▸ **EXERCISE**
Within the listing below, how many lines feature the word "pixels"? Reply with only that number.

▸ **EXERCISE MATERIALS**
•••••

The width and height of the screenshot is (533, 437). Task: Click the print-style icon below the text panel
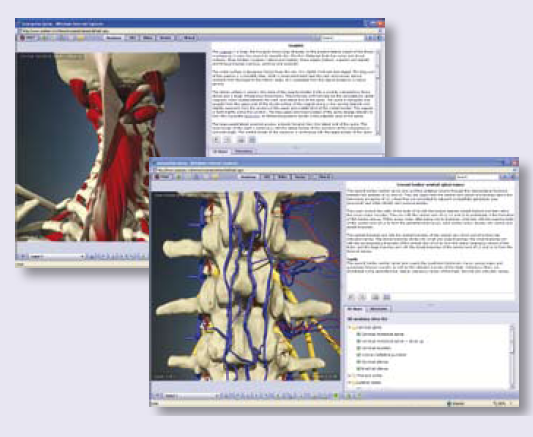click(x=375, y=297)
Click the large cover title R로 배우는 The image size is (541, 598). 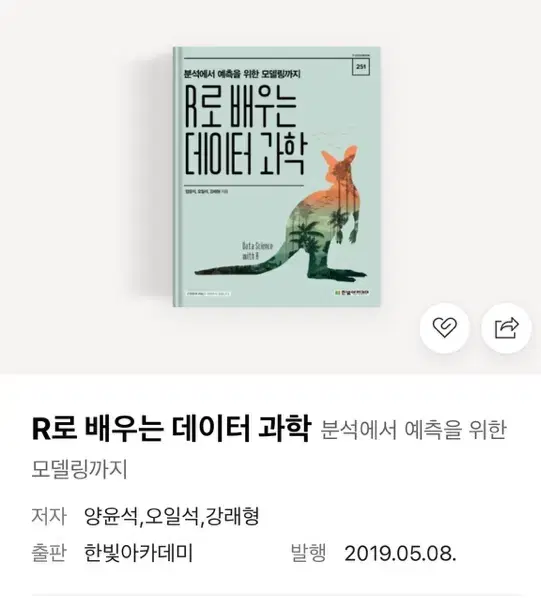coord(241,108)
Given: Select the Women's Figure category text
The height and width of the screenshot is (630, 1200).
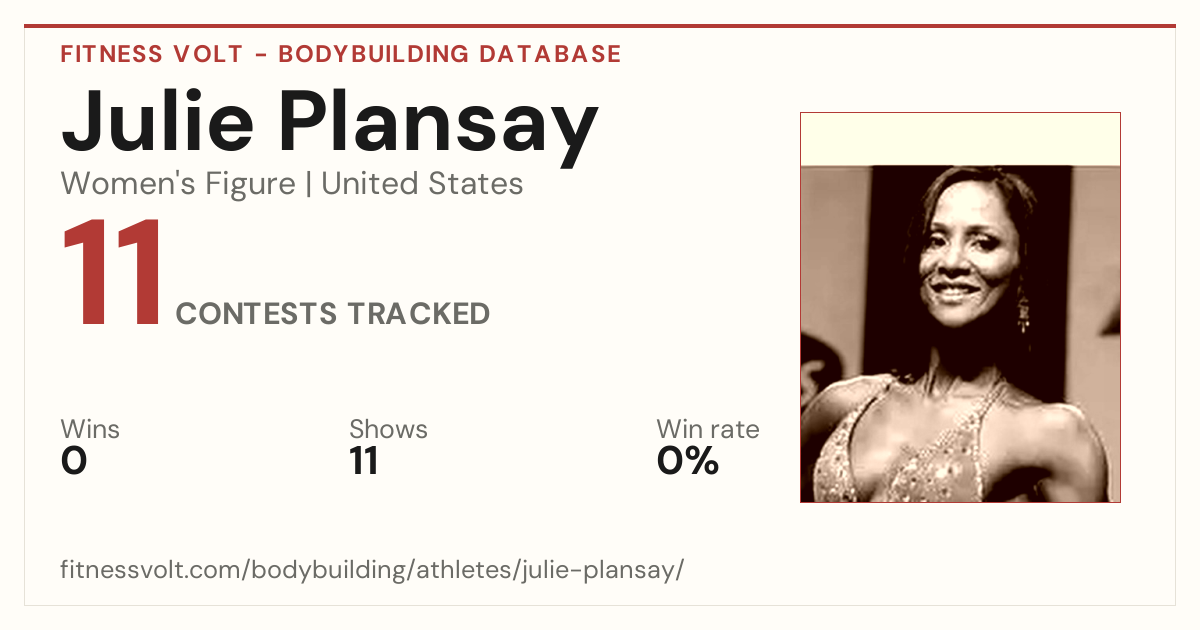Looking at the screenshot, I should pos(178,184).
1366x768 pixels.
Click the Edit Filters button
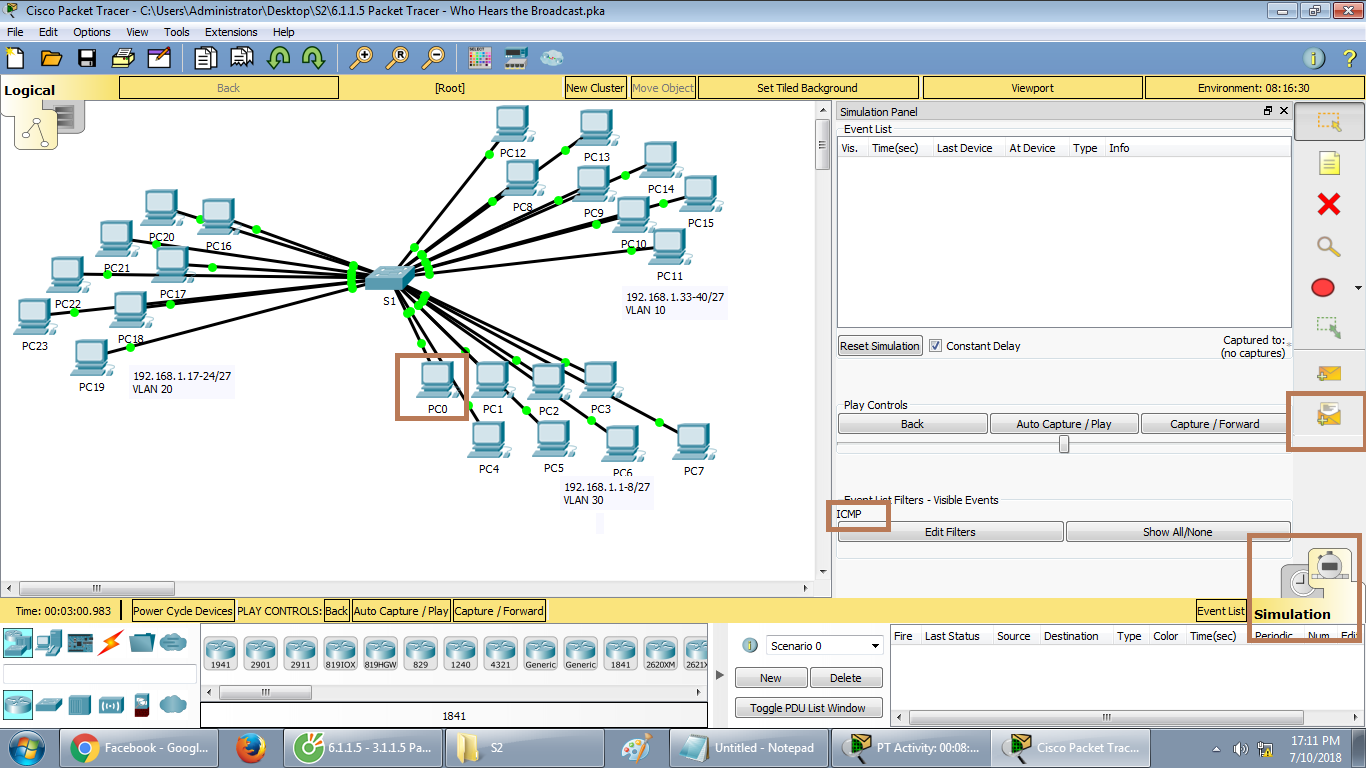click(x=948, y=531)
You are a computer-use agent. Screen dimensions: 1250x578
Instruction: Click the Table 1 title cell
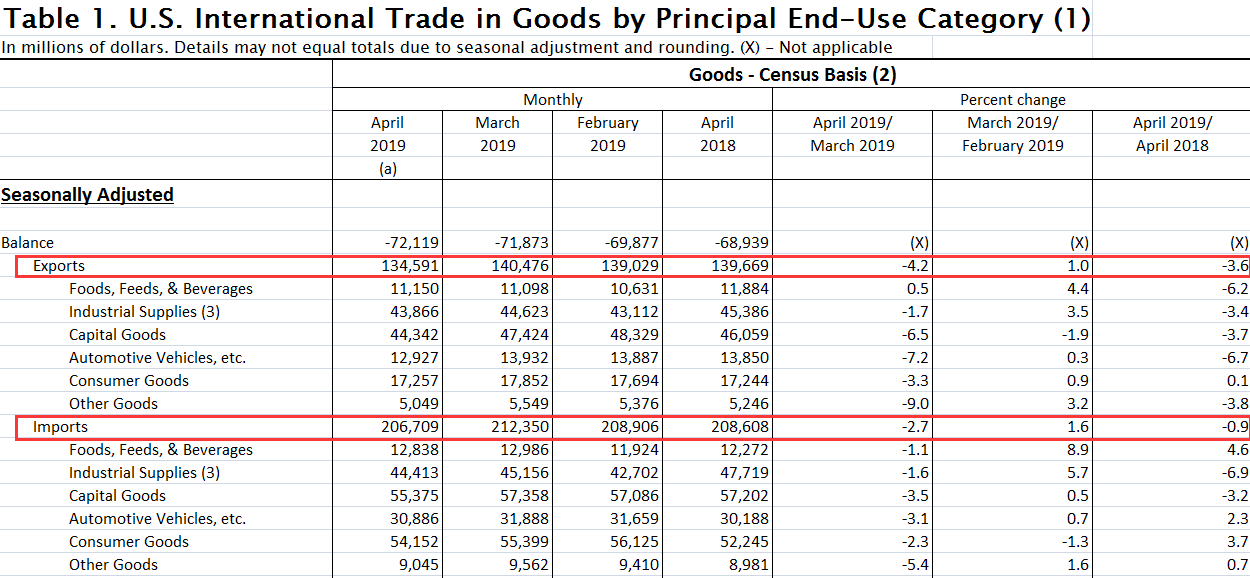tap(546, 19)
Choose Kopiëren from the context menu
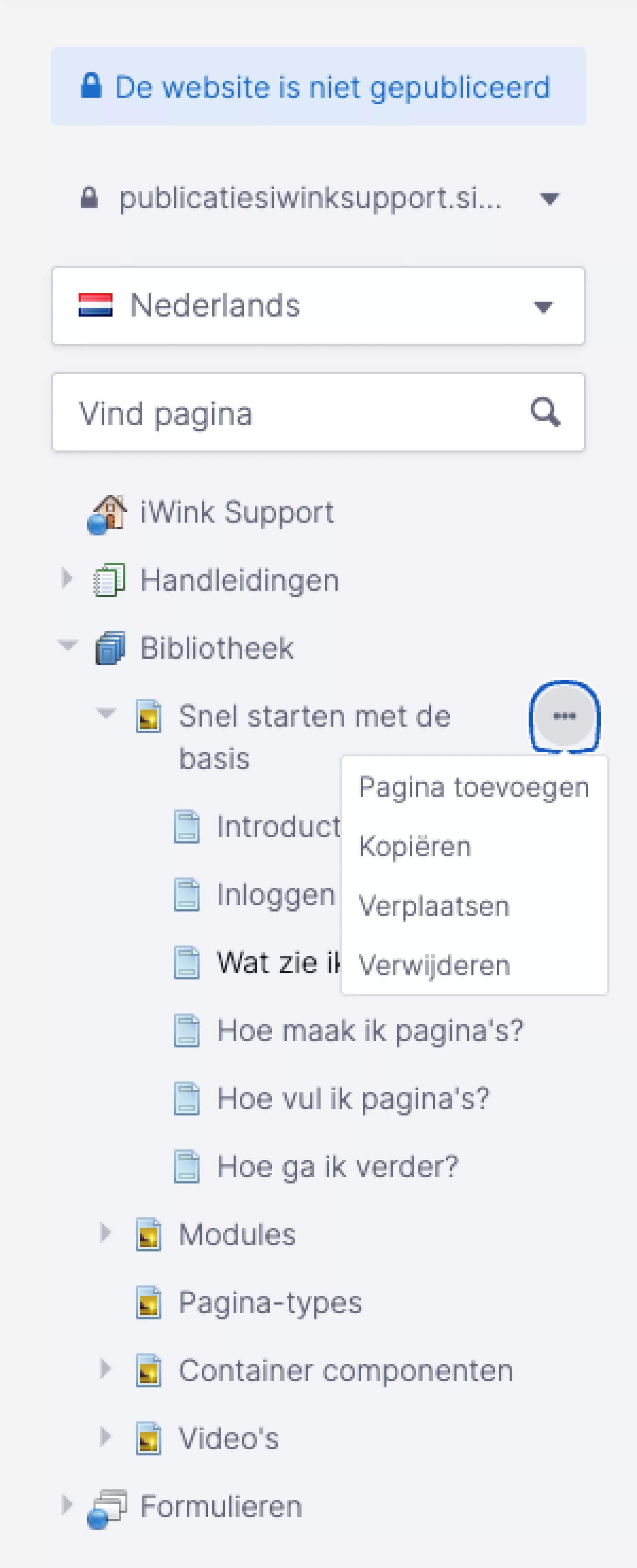The image size is (637, 1568). click(x=415, y=847)
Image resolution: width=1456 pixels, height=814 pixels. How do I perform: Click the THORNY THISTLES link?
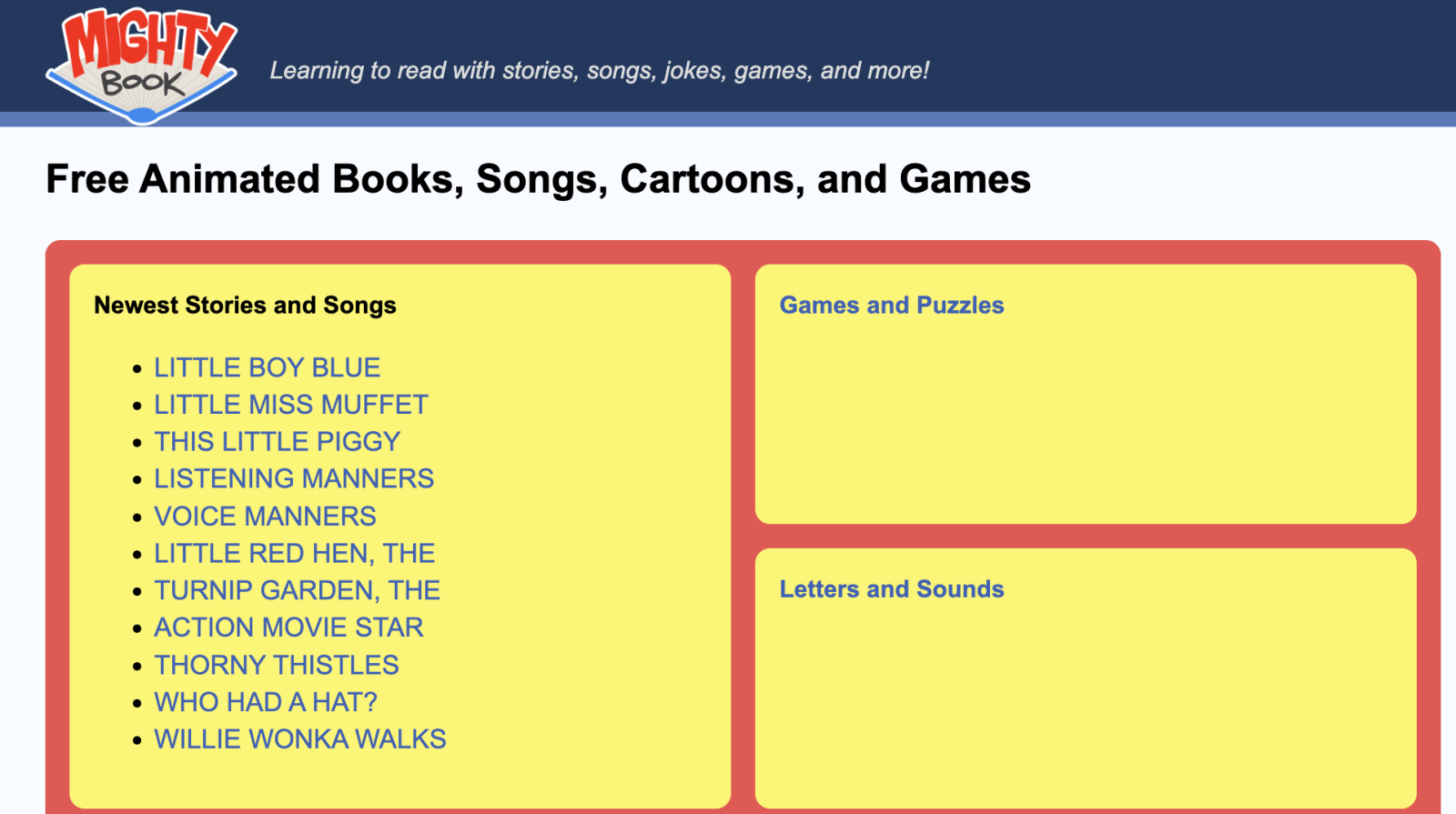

•••••

▸ **OUTPUT BELOW**
2